→ WORK TO BE COMPLETED: Reproduce the records from the first line through the line containing "pyautogui.click(x=1121, y=268)", replacing every occurrence of "screenshot" with "image" and leaving everything else unchanged.
-- Start --
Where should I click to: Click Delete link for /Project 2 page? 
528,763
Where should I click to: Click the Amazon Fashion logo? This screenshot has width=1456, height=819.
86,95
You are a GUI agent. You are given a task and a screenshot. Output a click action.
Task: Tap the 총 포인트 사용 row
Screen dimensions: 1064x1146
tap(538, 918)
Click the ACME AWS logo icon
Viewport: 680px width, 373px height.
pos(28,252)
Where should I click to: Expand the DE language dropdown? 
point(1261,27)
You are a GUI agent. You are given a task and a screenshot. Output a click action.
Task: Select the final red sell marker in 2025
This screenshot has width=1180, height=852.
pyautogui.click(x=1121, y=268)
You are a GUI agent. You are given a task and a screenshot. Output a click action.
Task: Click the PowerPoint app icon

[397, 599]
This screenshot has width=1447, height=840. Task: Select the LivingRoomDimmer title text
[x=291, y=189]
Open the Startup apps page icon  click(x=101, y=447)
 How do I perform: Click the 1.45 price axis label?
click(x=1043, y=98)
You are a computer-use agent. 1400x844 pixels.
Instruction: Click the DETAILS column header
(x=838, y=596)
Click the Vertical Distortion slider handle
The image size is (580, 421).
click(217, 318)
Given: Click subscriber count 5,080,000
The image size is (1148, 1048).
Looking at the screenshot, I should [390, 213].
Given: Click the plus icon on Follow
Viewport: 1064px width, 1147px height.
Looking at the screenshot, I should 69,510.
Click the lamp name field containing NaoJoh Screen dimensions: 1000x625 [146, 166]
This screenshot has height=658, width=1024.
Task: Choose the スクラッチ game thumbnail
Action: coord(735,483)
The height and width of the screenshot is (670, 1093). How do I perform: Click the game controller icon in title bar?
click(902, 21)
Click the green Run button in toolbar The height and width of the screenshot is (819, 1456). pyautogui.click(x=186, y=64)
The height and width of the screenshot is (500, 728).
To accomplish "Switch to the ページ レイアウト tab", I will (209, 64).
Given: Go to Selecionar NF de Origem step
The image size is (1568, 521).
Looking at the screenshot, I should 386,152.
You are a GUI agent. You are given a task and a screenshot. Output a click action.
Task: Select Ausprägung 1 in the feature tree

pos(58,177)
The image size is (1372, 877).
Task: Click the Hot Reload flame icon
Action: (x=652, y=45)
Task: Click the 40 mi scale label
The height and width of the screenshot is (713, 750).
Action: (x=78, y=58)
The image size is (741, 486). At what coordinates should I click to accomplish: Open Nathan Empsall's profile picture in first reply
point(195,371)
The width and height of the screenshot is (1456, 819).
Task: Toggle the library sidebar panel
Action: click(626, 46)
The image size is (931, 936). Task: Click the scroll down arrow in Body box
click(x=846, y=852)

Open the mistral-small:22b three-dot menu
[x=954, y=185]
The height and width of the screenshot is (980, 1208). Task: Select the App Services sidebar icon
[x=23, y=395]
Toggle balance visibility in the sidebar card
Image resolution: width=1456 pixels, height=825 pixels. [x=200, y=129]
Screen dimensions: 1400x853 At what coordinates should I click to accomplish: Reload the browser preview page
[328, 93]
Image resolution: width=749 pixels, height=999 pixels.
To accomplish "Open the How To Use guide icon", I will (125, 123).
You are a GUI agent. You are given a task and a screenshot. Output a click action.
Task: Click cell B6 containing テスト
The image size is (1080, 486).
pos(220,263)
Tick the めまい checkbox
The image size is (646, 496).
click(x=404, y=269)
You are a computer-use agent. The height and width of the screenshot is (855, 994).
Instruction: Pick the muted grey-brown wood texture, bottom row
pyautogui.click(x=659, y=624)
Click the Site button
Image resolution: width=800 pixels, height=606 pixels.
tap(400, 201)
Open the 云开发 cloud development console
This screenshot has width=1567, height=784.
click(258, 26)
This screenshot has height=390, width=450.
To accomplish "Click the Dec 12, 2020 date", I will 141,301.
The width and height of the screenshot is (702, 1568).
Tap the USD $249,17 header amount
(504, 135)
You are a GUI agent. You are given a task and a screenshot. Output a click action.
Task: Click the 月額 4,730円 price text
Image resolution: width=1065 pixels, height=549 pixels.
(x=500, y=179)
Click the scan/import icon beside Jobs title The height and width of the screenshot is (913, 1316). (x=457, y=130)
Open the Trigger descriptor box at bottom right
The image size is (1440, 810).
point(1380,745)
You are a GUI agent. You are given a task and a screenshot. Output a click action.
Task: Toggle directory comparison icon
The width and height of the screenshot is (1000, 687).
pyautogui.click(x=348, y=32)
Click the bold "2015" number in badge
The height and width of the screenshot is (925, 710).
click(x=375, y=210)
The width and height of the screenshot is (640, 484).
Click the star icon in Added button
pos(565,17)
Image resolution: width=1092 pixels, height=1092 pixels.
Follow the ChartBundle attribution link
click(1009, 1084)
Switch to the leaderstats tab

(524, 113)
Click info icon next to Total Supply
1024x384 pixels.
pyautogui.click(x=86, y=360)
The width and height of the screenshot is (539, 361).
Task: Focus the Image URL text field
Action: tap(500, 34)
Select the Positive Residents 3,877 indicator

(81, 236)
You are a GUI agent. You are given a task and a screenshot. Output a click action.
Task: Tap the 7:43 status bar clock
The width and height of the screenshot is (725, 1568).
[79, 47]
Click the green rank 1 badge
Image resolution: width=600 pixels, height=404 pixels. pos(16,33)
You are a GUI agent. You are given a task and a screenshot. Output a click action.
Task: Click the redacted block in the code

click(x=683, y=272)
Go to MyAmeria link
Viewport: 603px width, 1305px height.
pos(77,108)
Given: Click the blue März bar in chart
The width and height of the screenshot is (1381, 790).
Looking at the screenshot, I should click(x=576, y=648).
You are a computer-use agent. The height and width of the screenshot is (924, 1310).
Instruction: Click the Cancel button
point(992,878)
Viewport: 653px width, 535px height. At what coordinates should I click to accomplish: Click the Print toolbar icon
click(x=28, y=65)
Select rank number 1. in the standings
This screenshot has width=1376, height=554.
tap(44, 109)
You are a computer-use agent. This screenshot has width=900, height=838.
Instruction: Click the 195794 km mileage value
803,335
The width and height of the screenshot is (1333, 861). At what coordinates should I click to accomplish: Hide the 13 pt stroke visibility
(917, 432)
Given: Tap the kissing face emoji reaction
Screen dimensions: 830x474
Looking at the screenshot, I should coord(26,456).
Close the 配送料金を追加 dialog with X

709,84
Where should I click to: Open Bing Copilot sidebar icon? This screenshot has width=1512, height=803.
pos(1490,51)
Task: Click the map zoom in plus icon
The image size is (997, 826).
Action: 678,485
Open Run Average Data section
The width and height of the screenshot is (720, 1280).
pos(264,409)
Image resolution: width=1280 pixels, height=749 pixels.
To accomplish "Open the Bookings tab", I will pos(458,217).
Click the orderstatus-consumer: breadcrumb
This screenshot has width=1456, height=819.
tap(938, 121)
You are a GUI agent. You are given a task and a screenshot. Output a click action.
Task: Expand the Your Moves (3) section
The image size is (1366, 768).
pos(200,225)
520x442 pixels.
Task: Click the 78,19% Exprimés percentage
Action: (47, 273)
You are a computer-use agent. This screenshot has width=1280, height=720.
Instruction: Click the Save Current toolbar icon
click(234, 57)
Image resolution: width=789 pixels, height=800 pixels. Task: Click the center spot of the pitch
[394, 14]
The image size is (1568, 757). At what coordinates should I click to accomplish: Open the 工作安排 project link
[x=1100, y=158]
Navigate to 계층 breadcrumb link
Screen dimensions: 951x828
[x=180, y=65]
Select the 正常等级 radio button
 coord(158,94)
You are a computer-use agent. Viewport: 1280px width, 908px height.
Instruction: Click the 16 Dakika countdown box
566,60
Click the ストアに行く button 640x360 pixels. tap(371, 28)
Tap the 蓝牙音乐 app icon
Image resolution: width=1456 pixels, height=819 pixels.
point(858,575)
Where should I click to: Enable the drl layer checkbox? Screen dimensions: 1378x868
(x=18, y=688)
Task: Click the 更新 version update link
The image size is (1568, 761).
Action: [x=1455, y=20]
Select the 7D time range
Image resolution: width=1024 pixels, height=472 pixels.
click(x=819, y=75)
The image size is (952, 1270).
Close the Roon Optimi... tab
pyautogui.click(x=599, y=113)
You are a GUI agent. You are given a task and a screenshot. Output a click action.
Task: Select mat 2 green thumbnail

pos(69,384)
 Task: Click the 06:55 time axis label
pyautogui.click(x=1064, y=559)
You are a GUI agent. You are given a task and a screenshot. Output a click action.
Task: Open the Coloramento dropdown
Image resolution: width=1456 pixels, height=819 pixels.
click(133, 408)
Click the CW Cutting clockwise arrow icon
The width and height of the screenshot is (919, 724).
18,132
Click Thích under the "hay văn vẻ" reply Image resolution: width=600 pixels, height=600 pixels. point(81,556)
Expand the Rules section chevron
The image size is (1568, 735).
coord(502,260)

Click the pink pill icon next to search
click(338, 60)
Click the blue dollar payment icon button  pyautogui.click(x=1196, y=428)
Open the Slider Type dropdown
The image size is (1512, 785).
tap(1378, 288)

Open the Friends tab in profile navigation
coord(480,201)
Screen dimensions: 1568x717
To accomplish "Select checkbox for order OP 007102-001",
-- End --
→ RESULT FOR THIS TASK:
Where should I click to: Click Delete link for /Project 2 page? 
528,763
Where should I click to: Click the Amazon Fashion logo? This image has width=1456, height=819.
86,95
You are a GUI agent. You are given a task and a image. Output a click action.
Task: Tap the 총 포인트 사용 row
Screen dimensions: 1064x1146
tap(538, 918)
Click the ACME AWS logo icon
Viewport: 680px width, 373px height.
pos(28,252)
Where should I click to: Expand the DE language dropdown? 
point(1261,27)
You are a GUI agent. You are given a task and a image. Output a click action.
Task: Select the final red sell marker in 2025
This image has width=1180, height=852.
pyautogui.click(x=1121, y=268)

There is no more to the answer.